Former state Rep. Rick Saccone resigns from after Capitol involvement


Former state Rep. Rick Saccone has resigned from St. Vincent College (SVC) as an adjunct professor following the school’s investigation into his participation at Wednesday’s pro-Trump demonstration in Washington D.C., which escalated into an invasion of the Capitol building.

During the protest, Saccone wrote a message on Facebook: “We are storming the Capitol. Our vanguard has broken through the barricades. We will save this nation. Are you with me?” The post has since been deleted.

SVC confirmed Saccone’s resignation on Thursday.

After viewing a video showing Saccone’s participation in Wednesday’s demonstration, the college’s president, the Rev. Paul R. Taylor, OSB, wrote in a statement released Thursday afternoon, “Concerned that (Saccone’s) actions did not and do not reflect our mission, we immediately commenced an internal investigation of the matter.

“As a result, the individual has submitted and we have accepted his letter of resignation, effective immediately.”

Taylor said Saccone will no longer be associated with SVC in “any capacity.” He added that SVC teaches “the importance of the sanctity of human life, the rule of law, civil discourse, free speech and civil engagement, and we strongly condemn the extreme actions of violence and destruction that were on display at our nation’s capital.

“We believe that all individuals have the right to an opinion, but when beliefs and opinions devolve into illegal and violent activities, there will be no tolerance.”

In the nation’s capital on Wednesday, a violent mob loyal to President Donald Trump stormed the U.S. Capitol causing lawmakers to go into hiding, in an attempt to keep members of Congress from certifying Democrat Joe Biden as president-elect.

Saccone, 62, is from Elizabeth and represented the 39th District in the Pennsylvania House of Representatives from 2011 to 2019. He ran unsuccessfully as a Republican against Sen. Connor Lamb in a 2018 special election in Pennsylvania’s 18th Congressional District.

Saccone taught politics at SVC for over 20 years, including courses on international relations and global terrorism, according to his LinkedIn page. He received a Doctor of Philosophy (Ph.D.) in International Relations and Affairs from the University of Pittsburgh.

His participation in Wednesday’s demonstration drew criticism from SVC alumni and current students, prompting a petition advocating for the “Termination of Rick Saccone from Saint Vincent College,” which received more than 1,100 signatures as of early Friday morning.

Following questions on social media of Saccone’s status as an SVC faculty member, the college on Wednesday tweeted, “We have been made aware of a video posted today from Washington, D.C., by an individual who has, on occasion, served as an adjunct faculty member at Saint Vincent College.
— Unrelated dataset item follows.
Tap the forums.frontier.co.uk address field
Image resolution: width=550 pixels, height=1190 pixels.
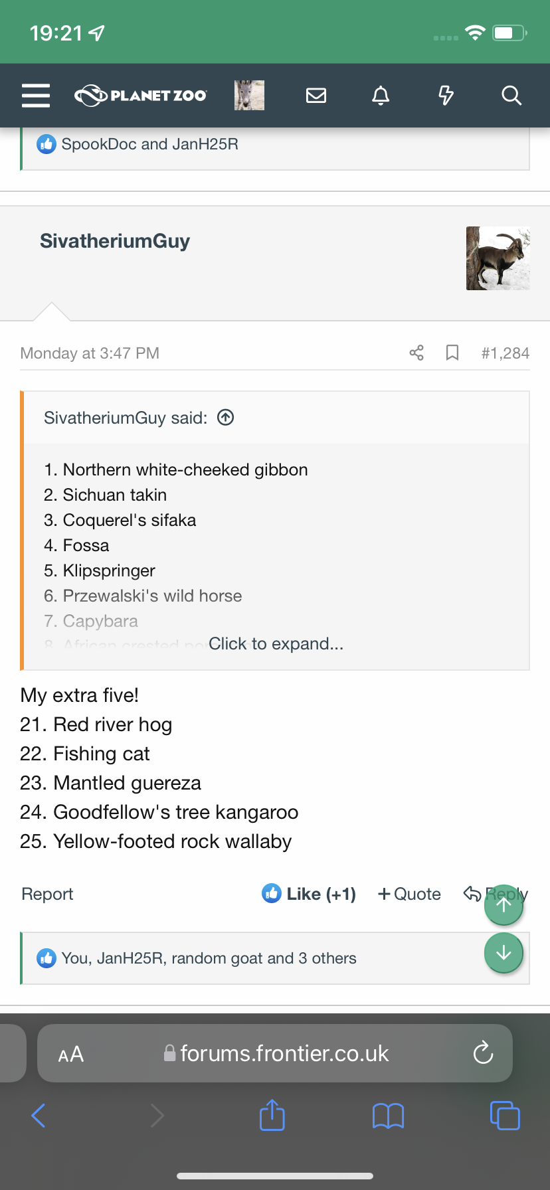point(275,1053)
In matters of opinion, faculty have the right to express their beliefs as long as they do so responsibly and do not purport to be speaking on behalf of the College.”

The college, however, said it does not “condone or tolerate acts that are considered violent or illegal.”

“Any allegation that an employee has engaged in illegal or violent activity will result in a thorough investigation and appropriate actions will be taken thereafter,” the tweet read.

The college’s investigation led to Saccone’s resignation Thursday.

Saccone could not be reached for comment, but he wrote in a Facebook post on Wednesday that he did nothing wrong.

“I see some people are twisting the peaceful protest into something else. Everyone from our group was involved in peaceful, First Amendment assembly,” he wrote. “It was part of the metaphor to storm the castle so to speak.

“People that I heard breached some barricades to reach the steps to wave flags. Some carried a huge American flag up the steps which drew a loud roar of approval from the crowd,” he added. “No one I (know) of intended or condones any violence unlike those on the left. Did not see any violence but did see some smoke what some said was tear gas being sprayed at people. I cannot imagine anyone being shot for a trespass. The punishment for trespass is not death.”

Saccone offered a statement to The Review, SVC’s student-run newspaper, after his departure, writing that he has fond memories of the college.

“I spent 21 wonderful years at SVC. I taught hundreds of great students, created the Hall for our Founding and International Affairs,” he wrote. “Led students on dozens of field trips around the world. My wife has cooked for many students. I have brought many high level speakers including ambassadors and government officials to speak at the college.

“I have enjoyed working with the super faculty and staff and will miss everyone very much. Yong (Saccone, his wife) and I wish God’s blessings on you all in the future. I leave with decades of great memories and Christlike fondness.”